If Ed is to be believed, he was beaten by his parents.  I did not know my grandparents well enough to draw my own conclusions here, and Ed isn’t well known for his honesty or loyalty to the reputation of others, but his having been abused might explain why he thought it was OK to abuse his own children.

Pat’s family I knew a little better.  My grandfather died when I was young, my grandmother lived to my adulthood.  They were kind to my sisters and I, and they took us to their mountain cabin with some frequency, but I really don’t know the content of their character.

My parents married very young, with my mother pregnant at the time.  She once told me that her own parents were so upset with her for becoming pregnant they wouldn’t speak  to her for months; she received no emotional support at a time when she desperately needed it.
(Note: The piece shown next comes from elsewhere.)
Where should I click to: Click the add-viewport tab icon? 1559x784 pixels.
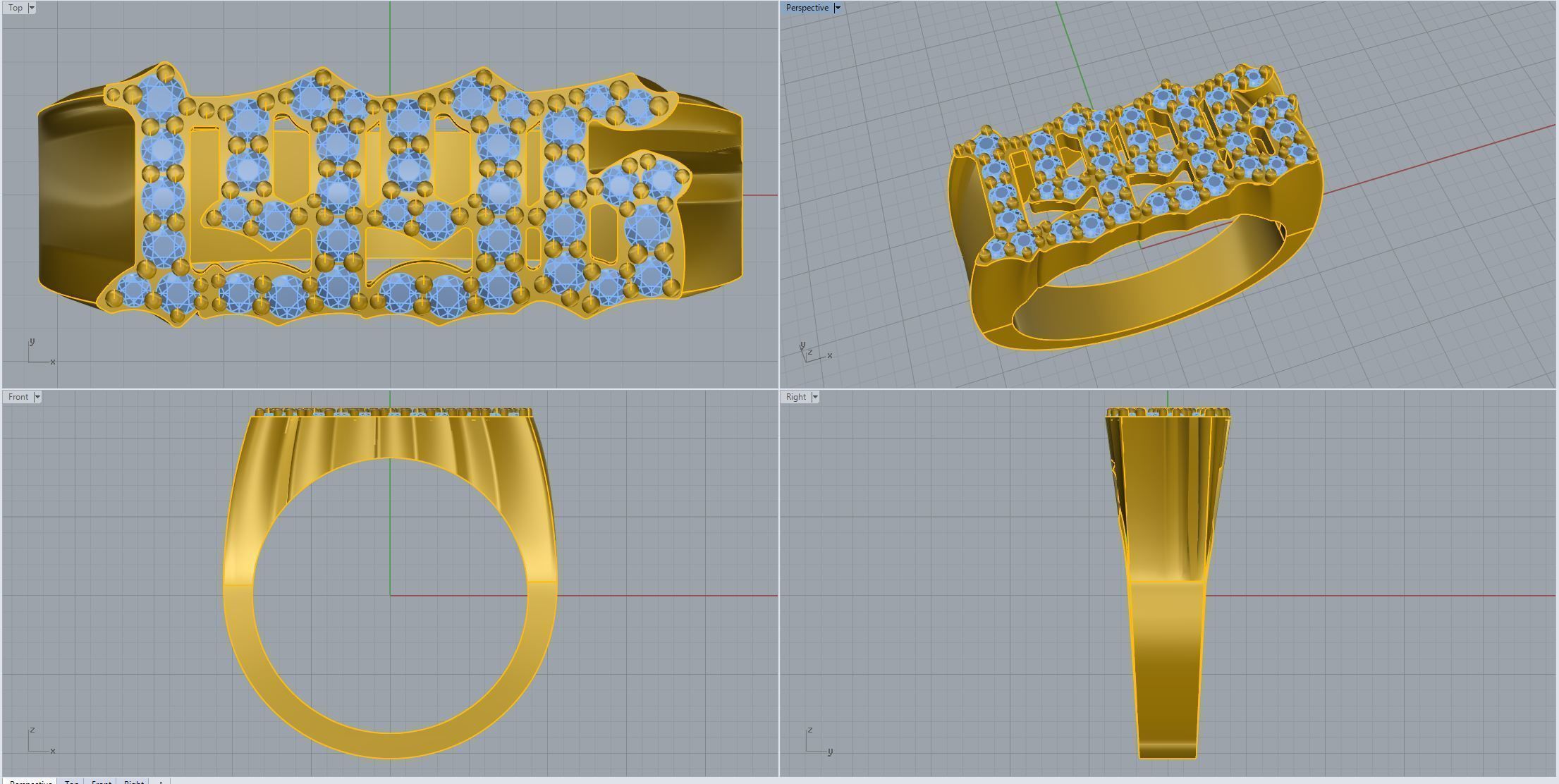161,781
Neither family, according to the story, liked the other … leaving a seventeen year old girl and eighteen year old boy alone to manage in whatever way they could.

My oldest sister contracted spinal meningitis when she was about eighteen months old; the resulting fever left her with irreversible brain damage and she never progressed developmentally beyond the age of two.  She was later institutionalized as it became impossible for Pat to care for her at home – I think I was about seven at the time.

My parents divorced when I was about fourteen, and by the time they did so there was bitterness and resentment on both sides.

During their marriage my father had been a shoe salesman, then later a camera counter salesman and money was a constant issue – there was just never enough.  They both drank, and Pat claimed Ed drugged her so that she would be less inhibited sexually.  It is some kind of miracle they were married as long as they were.

I have tried to view Ed and Pat through a lens of compassion, with a realization that their lives may not have been easy.

And I do recognize their demons, but I cannot act out of empathy for them – I can’t even view Ed and Pat as human much of the time.

They were cruel and violent, acting out of rage toward their own children; in my book that makes them monsters.

Patricia, An Introduction

As with my father, I refer to my mother by her given name, Patricia.

For a very long time my feelings for her were defined by ambivalence, a push – pull kind of casual indifference.

While it is true that she gave me beating after beating, she also pinched me, threw water in my face, slapped me – and she once left me alone in a grocery store parking lot while she drove home and subsequently put away all the groceries she had purchased before deciding she should come back for me … I was about six years old and had apparently embarrassed her by playing along with a teasing clerk as he filled our grocery bags – I had a more difficult time letting go of an idealized notion of my mother than I did of my father.

And a part of me always believed my father hurt her too, that she was afraid of him.  As terrible as her beatings were, they didn’t compare to his, so in my child’s mind I came to believe that she was just trying to make me behave so he didn’t have to do it.

And then …

She  told me that every so often my father “had to beat the hell out of me” — I was probably ten or eleven at the time.  Her words were stark and cold, delivered to wound and induce fear – I have never forgotten them.  In adulthood, and in therapy, revisiting them was haunting.

And the ambivalence died.  I began to see her as loathsome and repugnant, and her mothering was nothing short of reprehensible.

I understand now that she was, in every way, complicit in what took place in Pat and Ed’s House of Horrors; she condoned his beatings, and she had all along.